Goal
Format the items starting at the line that contains "At what coordinates should I click to accomplish: Click the gray" and ending at the line that contains "coord(13,34)" as a JSON list of strings, one string per line, with blank lines left out.
┌─ Data provided
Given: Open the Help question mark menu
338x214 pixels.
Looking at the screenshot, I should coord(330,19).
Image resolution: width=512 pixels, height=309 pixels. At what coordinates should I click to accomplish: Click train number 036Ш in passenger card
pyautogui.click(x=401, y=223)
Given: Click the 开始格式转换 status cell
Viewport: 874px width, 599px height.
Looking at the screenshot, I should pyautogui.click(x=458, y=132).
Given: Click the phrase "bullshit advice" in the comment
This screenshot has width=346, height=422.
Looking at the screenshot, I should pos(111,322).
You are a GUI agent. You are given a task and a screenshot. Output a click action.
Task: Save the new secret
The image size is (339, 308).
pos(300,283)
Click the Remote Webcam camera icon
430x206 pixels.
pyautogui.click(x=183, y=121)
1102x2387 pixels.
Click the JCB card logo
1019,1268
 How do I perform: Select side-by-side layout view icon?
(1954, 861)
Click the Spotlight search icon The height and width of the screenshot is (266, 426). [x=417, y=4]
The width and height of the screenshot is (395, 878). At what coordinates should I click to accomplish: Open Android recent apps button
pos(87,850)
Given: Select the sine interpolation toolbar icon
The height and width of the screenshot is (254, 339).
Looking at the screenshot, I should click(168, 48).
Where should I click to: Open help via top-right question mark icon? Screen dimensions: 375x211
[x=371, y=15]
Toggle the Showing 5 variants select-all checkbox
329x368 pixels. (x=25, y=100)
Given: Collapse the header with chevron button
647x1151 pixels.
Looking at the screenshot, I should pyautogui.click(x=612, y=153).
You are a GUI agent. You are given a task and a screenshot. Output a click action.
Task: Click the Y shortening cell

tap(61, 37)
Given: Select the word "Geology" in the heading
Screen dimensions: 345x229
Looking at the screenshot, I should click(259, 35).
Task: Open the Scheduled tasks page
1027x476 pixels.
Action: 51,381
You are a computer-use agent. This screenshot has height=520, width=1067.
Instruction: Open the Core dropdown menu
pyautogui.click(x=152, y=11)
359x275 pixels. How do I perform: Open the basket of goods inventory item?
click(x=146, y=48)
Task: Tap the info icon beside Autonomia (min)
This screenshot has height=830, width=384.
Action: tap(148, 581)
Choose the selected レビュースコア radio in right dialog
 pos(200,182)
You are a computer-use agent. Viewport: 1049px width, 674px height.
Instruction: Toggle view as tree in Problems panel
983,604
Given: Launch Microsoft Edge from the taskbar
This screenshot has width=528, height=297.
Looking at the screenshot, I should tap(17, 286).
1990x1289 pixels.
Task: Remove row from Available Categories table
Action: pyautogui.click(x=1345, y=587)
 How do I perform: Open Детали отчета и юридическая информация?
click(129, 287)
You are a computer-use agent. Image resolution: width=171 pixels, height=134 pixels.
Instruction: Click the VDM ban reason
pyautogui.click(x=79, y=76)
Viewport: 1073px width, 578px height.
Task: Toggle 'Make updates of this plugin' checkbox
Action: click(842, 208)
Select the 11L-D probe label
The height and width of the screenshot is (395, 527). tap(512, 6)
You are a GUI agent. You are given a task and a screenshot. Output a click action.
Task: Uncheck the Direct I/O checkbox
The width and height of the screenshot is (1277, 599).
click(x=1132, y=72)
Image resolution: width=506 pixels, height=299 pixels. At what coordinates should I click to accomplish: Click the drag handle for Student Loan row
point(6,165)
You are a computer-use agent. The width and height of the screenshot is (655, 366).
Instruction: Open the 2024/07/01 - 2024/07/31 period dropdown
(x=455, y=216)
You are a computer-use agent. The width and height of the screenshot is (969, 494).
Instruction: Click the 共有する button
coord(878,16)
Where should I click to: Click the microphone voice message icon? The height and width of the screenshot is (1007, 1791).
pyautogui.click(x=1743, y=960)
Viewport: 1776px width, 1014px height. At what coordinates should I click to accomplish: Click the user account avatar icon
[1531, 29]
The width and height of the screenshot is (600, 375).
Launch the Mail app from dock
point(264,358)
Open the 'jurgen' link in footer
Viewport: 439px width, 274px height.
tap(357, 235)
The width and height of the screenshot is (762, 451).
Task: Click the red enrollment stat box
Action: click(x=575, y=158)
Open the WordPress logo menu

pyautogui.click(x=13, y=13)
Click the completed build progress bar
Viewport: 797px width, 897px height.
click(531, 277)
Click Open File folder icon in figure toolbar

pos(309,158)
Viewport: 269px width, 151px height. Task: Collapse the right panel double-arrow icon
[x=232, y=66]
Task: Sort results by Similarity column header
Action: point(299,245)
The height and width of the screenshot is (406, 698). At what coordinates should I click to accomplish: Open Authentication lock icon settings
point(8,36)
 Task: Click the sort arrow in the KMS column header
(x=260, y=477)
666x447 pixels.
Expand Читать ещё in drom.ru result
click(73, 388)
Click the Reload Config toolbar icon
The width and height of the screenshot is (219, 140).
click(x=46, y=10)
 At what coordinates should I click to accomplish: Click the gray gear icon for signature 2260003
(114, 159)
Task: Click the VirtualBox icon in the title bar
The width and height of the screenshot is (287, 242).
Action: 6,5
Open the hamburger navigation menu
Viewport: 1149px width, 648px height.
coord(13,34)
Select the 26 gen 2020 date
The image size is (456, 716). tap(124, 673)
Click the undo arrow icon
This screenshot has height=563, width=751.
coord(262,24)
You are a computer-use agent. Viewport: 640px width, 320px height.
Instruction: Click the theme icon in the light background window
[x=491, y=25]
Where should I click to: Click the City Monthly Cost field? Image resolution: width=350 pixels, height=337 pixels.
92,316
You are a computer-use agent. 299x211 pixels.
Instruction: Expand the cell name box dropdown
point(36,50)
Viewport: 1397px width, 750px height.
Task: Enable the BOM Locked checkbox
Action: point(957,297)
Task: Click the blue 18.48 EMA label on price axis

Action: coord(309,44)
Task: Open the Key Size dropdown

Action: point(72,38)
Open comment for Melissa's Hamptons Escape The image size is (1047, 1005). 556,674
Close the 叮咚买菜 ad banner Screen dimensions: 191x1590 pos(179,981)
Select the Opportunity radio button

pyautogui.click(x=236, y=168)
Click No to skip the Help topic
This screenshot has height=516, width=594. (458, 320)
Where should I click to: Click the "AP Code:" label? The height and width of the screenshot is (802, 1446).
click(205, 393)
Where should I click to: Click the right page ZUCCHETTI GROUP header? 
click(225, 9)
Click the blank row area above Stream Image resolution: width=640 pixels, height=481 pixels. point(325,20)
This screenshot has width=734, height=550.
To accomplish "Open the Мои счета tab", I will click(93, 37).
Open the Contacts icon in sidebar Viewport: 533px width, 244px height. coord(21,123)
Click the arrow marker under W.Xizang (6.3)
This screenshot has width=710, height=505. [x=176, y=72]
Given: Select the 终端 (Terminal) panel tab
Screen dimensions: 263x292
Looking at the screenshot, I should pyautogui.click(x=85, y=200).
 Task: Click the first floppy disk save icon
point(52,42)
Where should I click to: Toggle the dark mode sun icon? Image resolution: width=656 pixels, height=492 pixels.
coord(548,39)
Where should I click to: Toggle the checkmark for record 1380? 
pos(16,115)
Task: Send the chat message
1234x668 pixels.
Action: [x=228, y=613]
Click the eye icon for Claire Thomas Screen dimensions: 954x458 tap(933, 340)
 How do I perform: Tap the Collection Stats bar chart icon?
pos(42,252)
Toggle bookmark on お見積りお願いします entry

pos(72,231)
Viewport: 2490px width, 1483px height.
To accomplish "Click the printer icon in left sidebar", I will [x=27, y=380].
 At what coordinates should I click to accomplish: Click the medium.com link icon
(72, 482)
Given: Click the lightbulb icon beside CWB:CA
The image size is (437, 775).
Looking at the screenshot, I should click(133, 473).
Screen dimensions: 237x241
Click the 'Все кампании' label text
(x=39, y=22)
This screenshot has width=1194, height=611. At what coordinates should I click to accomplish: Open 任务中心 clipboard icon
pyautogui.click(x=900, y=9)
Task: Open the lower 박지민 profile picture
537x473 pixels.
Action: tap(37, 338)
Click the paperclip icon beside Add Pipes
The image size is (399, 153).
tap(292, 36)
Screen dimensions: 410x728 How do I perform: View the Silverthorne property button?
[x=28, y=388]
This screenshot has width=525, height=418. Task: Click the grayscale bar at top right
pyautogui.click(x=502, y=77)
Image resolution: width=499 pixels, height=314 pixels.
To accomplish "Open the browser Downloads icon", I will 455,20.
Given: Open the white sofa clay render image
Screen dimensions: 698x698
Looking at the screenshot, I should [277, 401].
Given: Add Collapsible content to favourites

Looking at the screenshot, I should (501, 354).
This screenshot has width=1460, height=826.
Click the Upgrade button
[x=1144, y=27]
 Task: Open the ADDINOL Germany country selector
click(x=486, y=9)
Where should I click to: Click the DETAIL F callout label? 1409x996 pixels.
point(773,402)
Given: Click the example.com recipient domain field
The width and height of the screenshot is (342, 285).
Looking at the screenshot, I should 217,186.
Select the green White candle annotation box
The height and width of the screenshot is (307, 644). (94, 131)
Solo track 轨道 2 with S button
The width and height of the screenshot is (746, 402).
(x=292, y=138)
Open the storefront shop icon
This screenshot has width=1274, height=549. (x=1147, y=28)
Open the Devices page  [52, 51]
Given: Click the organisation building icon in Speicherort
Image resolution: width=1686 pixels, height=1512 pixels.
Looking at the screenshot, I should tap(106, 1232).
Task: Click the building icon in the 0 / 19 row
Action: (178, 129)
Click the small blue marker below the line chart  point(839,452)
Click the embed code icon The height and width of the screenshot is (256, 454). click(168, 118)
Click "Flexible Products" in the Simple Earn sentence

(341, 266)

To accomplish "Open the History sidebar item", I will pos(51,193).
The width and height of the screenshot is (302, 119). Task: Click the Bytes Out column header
└─
Task response
[
  " At what coordinates should I click to accomplish: Click the gray gear icon for signature 2260003",
  "(114, 159)",
  "Task: Click the VirtualBox icon in the title bar",
  "The width and height of the screenshot is (287, 242).",
  "Action: 6,5",
  "Open the hamburger navigation menu",
  "Viewport: 1149px width, 648px height.",
  "coord(13,34)"
]